==== Exercise data ====
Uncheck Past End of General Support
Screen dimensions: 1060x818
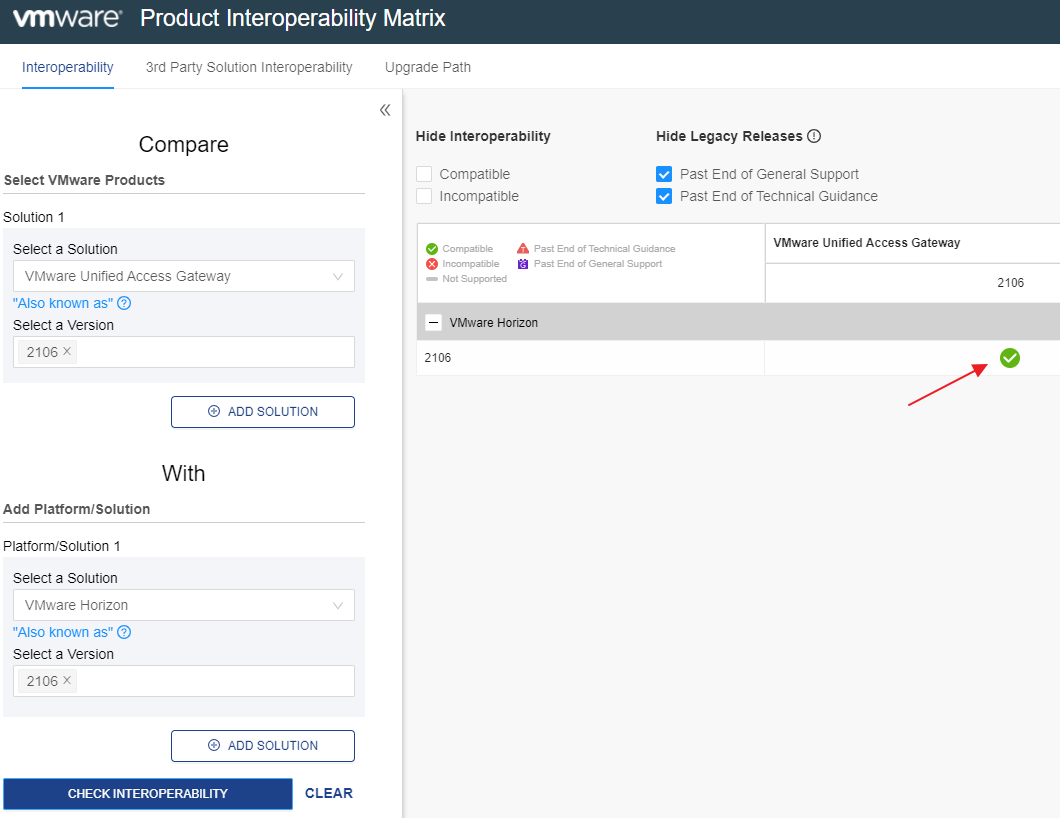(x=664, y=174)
====
==== Exercise data ====
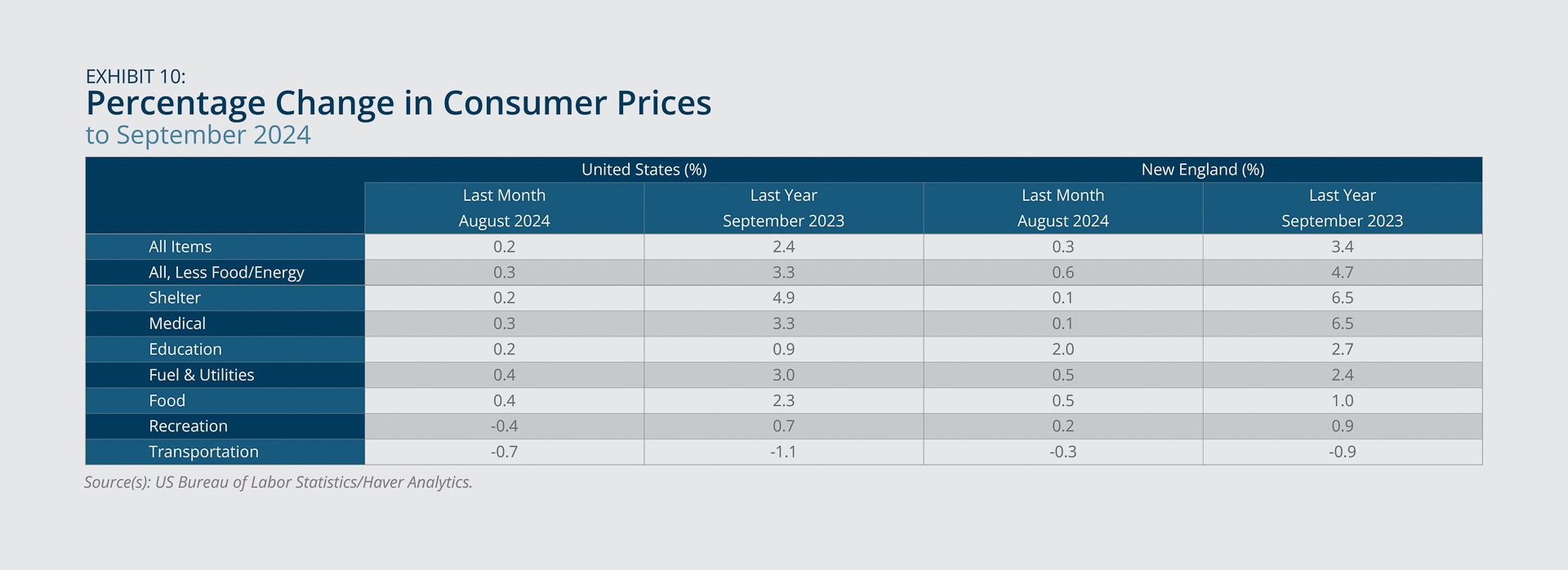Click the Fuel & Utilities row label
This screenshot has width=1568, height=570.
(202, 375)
====
==== Exercise data ====
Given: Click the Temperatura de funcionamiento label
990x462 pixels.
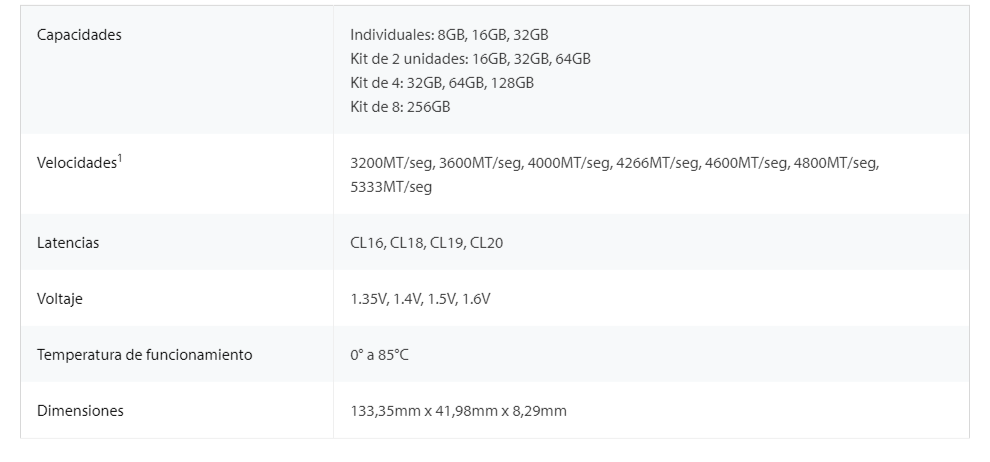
====
What is being asked
The required output is the stretch of entries above from the line containing "Given: Click the" through the line containing "990x462 pixels.", reproduced exactly.

Worked solution
Given: Click the Temperatura de funcionamiento label
990x462 pixels.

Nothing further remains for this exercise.